A long, dreary pause followed, and the sale was over.
“Twenty-eight thousand!” cried Lord Glengariff; “the house alone cost fifty.”
“It’s only the demesne, my Lord,” said some one near; “it’s not the estate is sold.”
“I know it, sir; but the demesne contains eight hundred acres, fully wooded, and enclosed by a wall. – Who is it for, Dunn?” asked he, turning to that gentleman.
“In trust, my Lord,” was the reply.
“Of that I am aware, sir; you have said as much to the Court.”
Dunn bent over, and whispered some words in his ear.
“Indeed!” exclaimed the other, with evident astonishment; “and intending to reside?” added he.
“Eventually, I expect so,” said Dunn, cautiously, as others were now attending to the conversation.
Again Lord Glengariff spoke; but, ere he had finished, a strange movement of confusion in the body of the Court interrupted him, while a voice hoarse with passionate meaning cried out, “Is the robbery over? – is it done?” and a large, powerful man, his face flushed, and his eyes glaring wildly, advanced through the crowd to the railing beneath the bench. His waistcoat was open, and he held his cravat in one hand, having torn it off in the violence of his excitement.
“Who is this man?” asked the Commissioner, sternly.
“I’ll tell you who I am, – Paul Kellett, of Kellett’s Court, the owner of that house and estate you and your rascally miscreants have just stolen from me, – ay, stolen is the word; law or justice have nothing to do with it. Your Parliament made it law, to be sure, to pamper your Manchester upstarts who want to turn gentlemen – ”

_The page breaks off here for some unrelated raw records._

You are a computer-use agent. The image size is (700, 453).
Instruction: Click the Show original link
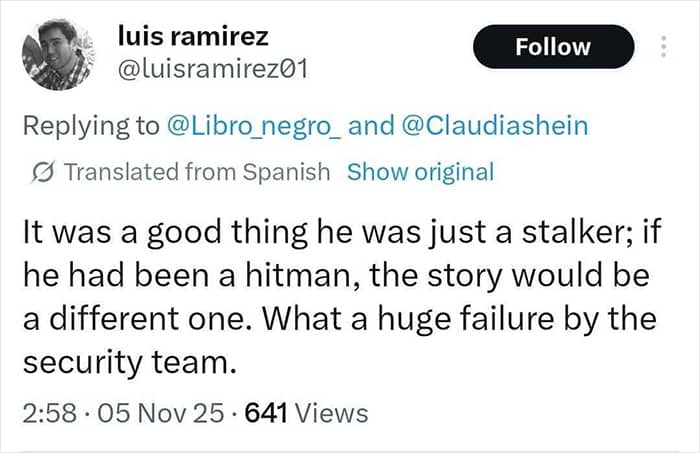click(x=420, y=171)
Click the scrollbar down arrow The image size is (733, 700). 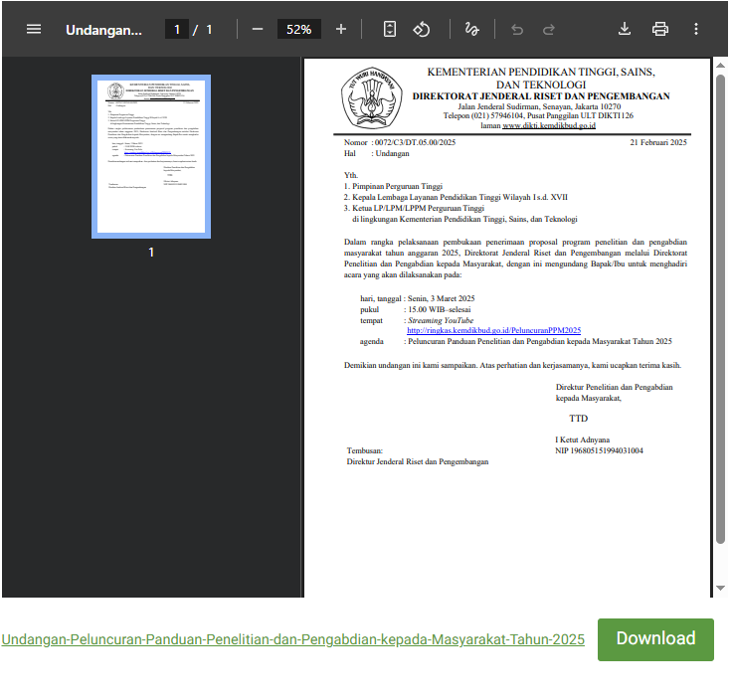click(721, 589)
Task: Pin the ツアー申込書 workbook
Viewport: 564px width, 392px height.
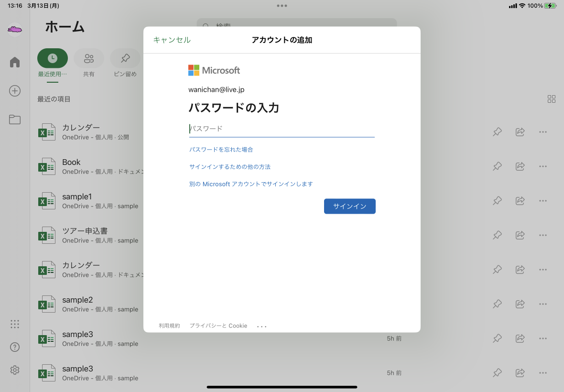Action: pyautogui.click(x=497, y=235)
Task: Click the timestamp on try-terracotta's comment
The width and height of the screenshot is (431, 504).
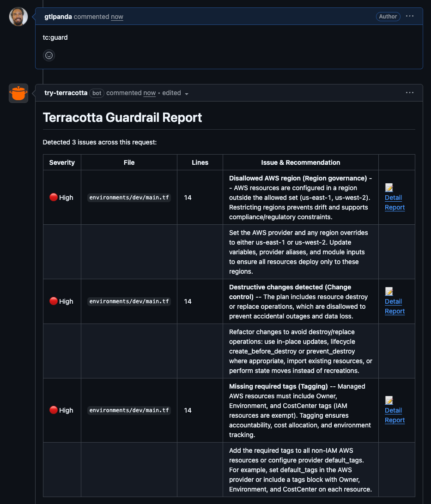Action: (x=149, y=93)
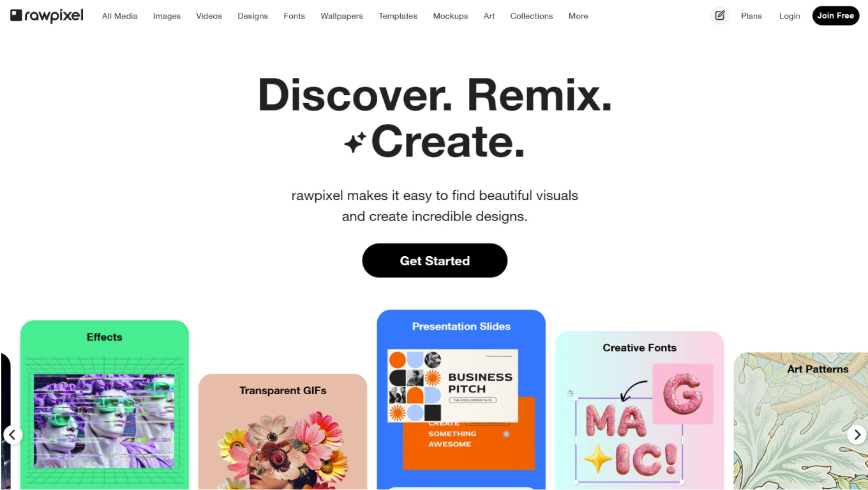
Task: Click the sparkle icon beside Create
Action: click(x=355, y=142)
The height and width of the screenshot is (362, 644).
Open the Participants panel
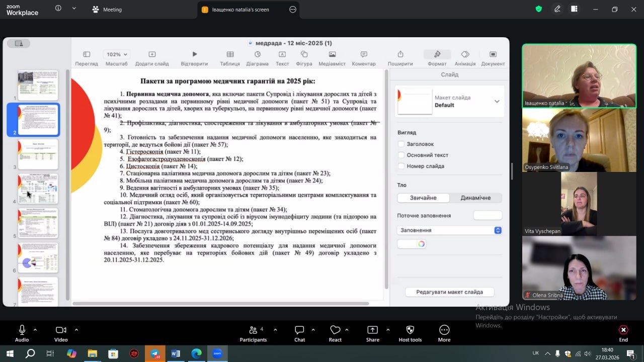pyautogui.click(x=253, y=330)
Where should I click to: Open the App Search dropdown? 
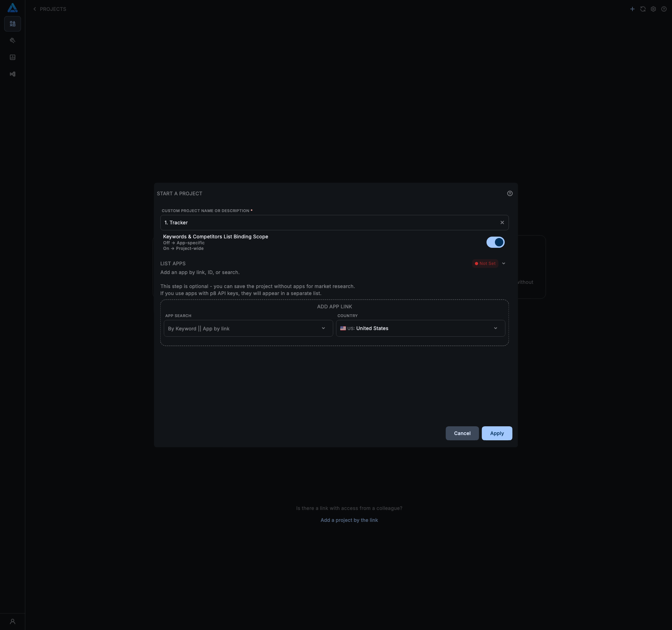(248, 328)
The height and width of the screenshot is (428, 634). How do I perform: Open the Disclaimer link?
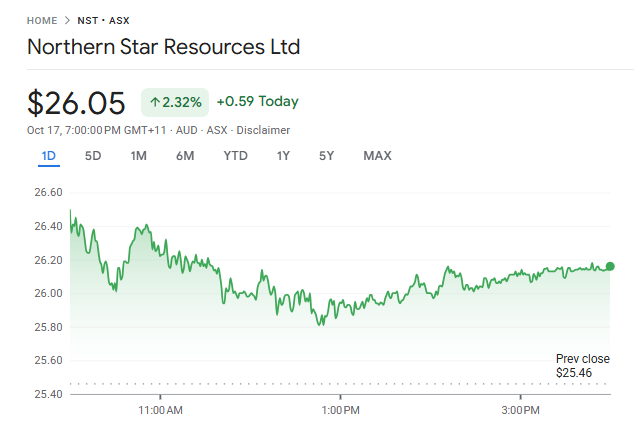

“Does any one know him? – has he no friends who will look after him?” said the Commissioner, leaning over and addressing those beneath in a subdued voice.
“Devil a friend in the world! It’s few friends stick to the man whose property comes here. But don’t make me out mad. I ‘m in my full senses, though I had enough to turn fifty men to madness.”
“I know him, my Lord; with the permission of the Court, I ‘ll take charge of him,” said Dunn, in a tone so low as to be audible only to a few. Kellett, however, was one of them, and he immediately cried out, —
“Take charge of me! Ay, that he will. He took charge of my estate, too, and he ‘ll do by me what he did with the property, – give a bargain of me!”